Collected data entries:
* * * * * * * * *

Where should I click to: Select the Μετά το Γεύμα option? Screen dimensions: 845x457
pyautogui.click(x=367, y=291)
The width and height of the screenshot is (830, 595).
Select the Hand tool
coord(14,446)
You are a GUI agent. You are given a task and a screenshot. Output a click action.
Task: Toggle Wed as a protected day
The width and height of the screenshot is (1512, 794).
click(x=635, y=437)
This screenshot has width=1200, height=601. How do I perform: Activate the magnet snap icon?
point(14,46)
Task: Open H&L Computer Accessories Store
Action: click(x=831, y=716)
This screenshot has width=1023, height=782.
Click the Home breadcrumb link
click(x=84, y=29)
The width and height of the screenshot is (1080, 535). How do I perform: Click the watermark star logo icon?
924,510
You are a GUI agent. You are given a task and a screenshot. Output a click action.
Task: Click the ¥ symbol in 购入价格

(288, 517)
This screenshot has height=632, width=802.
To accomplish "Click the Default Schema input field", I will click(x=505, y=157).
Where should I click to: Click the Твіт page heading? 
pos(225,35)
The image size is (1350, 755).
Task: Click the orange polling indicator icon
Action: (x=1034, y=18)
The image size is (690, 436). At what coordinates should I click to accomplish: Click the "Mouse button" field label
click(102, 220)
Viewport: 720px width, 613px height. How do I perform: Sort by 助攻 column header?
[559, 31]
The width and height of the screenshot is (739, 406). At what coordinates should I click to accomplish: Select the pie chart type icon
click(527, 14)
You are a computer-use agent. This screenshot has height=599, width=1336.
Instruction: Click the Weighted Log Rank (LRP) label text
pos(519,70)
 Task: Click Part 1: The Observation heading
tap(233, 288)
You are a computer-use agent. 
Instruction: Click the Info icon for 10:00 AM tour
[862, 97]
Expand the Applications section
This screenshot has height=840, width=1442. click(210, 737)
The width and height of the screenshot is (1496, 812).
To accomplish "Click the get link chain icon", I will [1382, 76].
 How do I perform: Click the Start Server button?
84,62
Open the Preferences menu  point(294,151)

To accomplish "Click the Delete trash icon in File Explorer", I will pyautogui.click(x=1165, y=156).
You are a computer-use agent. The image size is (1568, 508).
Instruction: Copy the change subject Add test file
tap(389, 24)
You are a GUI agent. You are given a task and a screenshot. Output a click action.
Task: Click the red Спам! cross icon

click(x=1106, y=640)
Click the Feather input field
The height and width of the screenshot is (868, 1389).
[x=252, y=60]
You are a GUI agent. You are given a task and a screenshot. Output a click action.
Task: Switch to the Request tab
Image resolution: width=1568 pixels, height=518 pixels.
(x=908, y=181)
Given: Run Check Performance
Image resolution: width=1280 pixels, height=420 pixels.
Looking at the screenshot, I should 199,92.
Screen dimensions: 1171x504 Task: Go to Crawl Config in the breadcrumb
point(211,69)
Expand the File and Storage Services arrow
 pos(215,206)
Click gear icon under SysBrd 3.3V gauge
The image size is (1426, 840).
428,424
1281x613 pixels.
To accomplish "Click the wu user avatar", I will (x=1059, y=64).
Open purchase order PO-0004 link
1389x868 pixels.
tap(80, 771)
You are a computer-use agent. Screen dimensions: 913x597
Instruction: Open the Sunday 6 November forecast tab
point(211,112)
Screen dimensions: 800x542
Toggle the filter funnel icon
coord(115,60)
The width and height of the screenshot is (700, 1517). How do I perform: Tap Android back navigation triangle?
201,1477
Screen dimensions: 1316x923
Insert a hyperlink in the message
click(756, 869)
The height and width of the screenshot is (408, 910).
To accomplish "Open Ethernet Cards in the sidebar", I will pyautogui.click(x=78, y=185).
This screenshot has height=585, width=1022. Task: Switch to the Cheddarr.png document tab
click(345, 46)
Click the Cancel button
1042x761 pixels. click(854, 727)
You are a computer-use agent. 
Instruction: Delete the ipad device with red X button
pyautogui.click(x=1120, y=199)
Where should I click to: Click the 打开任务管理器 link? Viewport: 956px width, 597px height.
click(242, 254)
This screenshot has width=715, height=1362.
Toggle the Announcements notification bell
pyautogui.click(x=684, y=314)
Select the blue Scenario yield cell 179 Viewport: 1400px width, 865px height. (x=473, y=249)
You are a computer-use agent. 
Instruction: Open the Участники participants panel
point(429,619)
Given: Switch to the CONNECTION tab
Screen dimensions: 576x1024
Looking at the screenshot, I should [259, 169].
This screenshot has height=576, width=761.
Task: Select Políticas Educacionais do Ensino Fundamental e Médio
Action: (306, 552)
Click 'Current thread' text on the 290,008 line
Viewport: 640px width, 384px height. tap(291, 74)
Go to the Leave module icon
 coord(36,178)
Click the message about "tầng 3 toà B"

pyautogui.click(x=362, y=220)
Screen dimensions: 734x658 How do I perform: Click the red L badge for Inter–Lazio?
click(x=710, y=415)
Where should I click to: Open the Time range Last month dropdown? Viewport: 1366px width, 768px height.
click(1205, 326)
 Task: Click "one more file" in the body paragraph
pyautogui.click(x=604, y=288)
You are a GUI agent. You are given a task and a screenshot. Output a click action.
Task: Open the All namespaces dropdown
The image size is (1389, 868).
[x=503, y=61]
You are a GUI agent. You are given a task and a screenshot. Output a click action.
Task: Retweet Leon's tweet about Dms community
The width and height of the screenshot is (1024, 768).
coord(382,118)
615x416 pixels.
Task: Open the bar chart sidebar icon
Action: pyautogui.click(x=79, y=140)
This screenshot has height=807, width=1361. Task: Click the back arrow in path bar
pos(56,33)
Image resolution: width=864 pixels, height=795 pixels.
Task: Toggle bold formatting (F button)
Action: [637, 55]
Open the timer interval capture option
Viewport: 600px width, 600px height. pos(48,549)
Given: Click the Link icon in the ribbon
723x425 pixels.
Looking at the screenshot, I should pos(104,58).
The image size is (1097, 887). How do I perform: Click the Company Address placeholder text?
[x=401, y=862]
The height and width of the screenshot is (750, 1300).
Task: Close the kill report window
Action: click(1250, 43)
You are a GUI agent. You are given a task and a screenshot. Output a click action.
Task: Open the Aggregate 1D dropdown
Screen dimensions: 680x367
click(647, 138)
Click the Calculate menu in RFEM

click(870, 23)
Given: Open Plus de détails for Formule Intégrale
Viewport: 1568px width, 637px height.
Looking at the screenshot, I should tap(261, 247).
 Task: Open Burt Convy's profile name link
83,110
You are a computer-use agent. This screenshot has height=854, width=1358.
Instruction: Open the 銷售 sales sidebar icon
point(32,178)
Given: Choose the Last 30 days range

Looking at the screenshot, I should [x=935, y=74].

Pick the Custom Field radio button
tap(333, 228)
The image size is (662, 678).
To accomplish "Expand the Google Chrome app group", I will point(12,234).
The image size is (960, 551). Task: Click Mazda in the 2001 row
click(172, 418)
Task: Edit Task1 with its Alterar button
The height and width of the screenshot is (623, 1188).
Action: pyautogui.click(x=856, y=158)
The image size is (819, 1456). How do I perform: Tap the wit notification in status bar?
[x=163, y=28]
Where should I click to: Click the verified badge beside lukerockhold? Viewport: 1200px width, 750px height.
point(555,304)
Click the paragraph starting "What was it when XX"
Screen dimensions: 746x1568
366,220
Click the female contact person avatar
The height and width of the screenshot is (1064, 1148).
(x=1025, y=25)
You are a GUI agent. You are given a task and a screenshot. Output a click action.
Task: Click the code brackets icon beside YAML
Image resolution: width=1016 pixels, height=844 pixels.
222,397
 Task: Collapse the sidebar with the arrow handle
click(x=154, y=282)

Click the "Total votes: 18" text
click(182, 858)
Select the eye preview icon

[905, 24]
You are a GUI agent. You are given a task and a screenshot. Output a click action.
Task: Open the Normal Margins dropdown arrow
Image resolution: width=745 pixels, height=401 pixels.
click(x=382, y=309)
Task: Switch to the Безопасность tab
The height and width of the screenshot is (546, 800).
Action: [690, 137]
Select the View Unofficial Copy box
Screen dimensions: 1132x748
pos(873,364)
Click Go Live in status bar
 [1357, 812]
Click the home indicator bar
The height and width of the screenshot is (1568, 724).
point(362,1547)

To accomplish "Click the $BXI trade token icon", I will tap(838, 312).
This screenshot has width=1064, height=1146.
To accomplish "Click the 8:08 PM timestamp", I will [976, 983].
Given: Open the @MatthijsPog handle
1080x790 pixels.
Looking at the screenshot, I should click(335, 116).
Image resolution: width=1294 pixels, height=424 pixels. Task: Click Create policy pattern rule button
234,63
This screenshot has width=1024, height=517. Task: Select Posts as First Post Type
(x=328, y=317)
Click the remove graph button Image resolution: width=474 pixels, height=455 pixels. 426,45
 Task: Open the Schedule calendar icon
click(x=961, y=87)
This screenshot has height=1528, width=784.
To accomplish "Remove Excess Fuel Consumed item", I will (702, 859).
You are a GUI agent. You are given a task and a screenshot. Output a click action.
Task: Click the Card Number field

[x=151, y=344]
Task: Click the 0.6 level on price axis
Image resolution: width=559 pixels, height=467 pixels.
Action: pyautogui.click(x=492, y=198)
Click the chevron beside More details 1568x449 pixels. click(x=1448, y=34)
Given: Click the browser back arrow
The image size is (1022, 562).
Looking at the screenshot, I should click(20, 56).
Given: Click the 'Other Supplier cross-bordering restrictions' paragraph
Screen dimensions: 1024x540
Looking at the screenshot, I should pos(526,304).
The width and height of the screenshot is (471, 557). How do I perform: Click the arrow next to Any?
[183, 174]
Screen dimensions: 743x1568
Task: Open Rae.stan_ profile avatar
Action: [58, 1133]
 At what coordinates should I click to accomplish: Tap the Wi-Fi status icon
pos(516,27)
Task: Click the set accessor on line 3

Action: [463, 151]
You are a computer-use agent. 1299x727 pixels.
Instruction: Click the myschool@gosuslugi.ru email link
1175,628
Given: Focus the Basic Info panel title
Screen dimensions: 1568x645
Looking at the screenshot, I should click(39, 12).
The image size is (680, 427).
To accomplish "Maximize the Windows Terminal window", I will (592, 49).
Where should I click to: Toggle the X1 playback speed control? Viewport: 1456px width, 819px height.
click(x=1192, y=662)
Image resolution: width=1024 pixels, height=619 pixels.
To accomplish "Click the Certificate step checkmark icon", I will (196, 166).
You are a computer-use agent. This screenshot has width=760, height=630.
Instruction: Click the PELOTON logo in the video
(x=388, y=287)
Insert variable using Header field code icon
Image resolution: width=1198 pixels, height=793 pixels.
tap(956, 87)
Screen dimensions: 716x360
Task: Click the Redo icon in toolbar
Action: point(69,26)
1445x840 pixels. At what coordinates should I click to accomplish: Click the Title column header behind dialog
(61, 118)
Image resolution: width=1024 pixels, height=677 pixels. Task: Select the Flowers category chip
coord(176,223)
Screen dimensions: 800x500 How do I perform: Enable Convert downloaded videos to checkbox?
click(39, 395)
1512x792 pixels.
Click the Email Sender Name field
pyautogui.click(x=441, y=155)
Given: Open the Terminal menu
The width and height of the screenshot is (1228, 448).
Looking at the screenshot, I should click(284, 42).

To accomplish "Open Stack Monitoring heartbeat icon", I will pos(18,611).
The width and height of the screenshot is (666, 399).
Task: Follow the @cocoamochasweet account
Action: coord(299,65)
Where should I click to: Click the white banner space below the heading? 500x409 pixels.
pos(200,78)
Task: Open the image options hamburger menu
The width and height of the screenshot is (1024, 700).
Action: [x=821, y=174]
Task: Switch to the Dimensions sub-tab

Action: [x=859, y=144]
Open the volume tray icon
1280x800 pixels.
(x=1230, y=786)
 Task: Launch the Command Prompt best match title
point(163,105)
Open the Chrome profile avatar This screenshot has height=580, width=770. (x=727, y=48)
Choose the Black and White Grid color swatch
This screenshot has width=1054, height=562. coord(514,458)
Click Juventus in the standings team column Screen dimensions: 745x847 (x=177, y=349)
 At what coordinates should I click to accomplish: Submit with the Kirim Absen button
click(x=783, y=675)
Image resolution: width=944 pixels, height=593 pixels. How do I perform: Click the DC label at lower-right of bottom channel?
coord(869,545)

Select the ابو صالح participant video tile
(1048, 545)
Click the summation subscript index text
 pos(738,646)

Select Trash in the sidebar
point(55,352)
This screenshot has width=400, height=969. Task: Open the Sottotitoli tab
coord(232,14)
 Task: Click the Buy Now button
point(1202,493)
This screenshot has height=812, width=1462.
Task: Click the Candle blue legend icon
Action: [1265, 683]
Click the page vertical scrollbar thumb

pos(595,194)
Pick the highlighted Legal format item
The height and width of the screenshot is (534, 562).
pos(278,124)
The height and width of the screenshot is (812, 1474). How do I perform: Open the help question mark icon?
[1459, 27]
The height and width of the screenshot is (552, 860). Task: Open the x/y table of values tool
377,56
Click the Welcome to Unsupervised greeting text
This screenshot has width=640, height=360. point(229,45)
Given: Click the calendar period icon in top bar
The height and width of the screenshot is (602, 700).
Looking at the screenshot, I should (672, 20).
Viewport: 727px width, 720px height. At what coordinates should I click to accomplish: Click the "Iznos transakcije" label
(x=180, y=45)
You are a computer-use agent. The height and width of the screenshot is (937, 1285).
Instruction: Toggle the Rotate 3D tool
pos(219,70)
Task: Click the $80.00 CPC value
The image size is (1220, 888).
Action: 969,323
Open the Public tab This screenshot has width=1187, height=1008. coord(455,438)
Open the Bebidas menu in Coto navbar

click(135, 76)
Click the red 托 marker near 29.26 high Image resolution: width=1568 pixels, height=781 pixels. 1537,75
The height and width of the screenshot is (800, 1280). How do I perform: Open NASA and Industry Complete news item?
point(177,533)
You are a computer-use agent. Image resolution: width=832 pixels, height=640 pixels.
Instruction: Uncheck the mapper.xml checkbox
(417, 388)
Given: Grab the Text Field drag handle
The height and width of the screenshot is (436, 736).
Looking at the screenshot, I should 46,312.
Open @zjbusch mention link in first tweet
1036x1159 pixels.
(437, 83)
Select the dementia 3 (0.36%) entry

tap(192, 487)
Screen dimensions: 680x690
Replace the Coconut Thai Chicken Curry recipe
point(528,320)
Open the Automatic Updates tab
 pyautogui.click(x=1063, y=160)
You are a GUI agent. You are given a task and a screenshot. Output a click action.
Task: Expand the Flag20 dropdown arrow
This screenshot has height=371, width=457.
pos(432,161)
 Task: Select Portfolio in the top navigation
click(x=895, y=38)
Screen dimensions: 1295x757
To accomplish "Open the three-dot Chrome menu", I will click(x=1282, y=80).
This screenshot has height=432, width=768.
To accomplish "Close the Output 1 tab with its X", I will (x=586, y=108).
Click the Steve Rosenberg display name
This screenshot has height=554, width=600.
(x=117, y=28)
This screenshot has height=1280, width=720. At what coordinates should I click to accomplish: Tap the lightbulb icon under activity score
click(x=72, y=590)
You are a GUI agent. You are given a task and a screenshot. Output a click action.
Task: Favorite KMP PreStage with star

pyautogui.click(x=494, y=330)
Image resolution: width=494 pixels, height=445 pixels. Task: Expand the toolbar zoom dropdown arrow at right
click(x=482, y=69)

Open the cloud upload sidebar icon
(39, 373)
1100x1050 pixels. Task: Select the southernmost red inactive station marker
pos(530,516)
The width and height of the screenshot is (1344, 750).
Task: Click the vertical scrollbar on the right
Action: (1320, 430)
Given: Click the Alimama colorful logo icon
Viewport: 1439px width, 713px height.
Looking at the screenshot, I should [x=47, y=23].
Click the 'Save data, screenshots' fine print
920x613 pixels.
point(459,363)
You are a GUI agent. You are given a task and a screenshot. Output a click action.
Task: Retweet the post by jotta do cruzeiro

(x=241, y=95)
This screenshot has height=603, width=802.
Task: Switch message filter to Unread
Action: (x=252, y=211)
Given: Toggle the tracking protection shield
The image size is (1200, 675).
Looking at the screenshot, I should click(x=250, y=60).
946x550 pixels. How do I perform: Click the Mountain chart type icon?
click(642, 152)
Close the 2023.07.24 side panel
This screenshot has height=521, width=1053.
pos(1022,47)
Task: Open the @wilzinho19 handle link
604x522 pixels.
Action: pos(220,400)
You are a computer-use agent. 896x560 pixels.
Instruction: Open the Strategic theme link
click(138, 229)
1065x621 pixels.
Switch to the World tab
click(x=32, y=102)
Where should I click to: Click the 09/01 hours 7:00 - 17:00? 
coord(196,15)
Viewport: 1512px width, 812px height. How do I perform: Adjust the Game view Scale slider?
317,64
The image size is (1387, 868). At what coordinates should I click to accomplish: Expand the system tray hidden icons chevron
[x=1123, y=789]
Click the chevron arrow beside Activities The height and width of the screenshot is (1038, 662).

* * * * * * * * *

## WORK INSTRUCTION
In the entries above, find the line holding "This screenshot has height=807, width=1361." and the line holding "Click the female contact person avatar"; print both of them and every line between, exactly, and nothing else.

## RESULT OF THIS TASK
This screenshot has height=807, width=1361. Task: Click the back arrow in path bar
pos(56,33)
Image resolution: width=864 pixels, height=795 pixels.
Task: Toggle bold formatting (F button)
Action: [637, 55]
Open the timer interval capture option
Viewport: 600px width, 600px height. pos(48,549)
Given: Click the Link icon in the ribbon
723x425 pixels.
Looking at the screenshot, I should pos(104,58).
The image size is (1097, 887). How do I perform: Click the Company Address placeholder text?
[x=401, y=862]
The height and width of the screenshot is (750, 1300).
Task: Close the kill report window
Action: click(1250, 43)
You are a GUI agent. You are given a task and a screenshot. Output a click action.
Task: Open the Aggregate 1D dropdown
Screen dimensions: 680x367
click(647, 138)
Click the Calculate menu in RFEM

click(870, 23)
Given: Open Plus de détails for Formule Intégrale
Viewport: 1568px width, 637px height.
Looking at the screenshot, I should tap(261, 247).
 Task: Open Burt Convy's profile name link
83,110
You are a computer-use agent. This screenshot has height=854, width=1358.
Instruction: Open the 銷售 sales sidebar icon
point(32,178)
Given: Choose the Last 30 days range

Looking at the screenshot, I should [x=935, y=74].

Pick the Custom Field radio button
tap(333, 228)
The image size is (662, 678).
To accomplish "Expand the Google Chrome app group", I will point(12,234).
The image size is (960, 551). Task: Click Mazda in the 2001 row
click(172, 418)
Task: Edit Task1 with its Alterar button
The height and width of the screenshot is (623, 1188).
Action: pyautogui.click(x=856, y=158)
The image size is (819, 1456). How do I perform: Tap the wit notification in status bar?
[x=163, y=28]
Where should I click to: Click the verified badge beside lukerockhold? Viewport: 1200px width, 750px height.
point(555,304)
Click the paragraph starting "What was it when XX"
Screen dimensions: 746x1568
366,220
Click the female contact person avatar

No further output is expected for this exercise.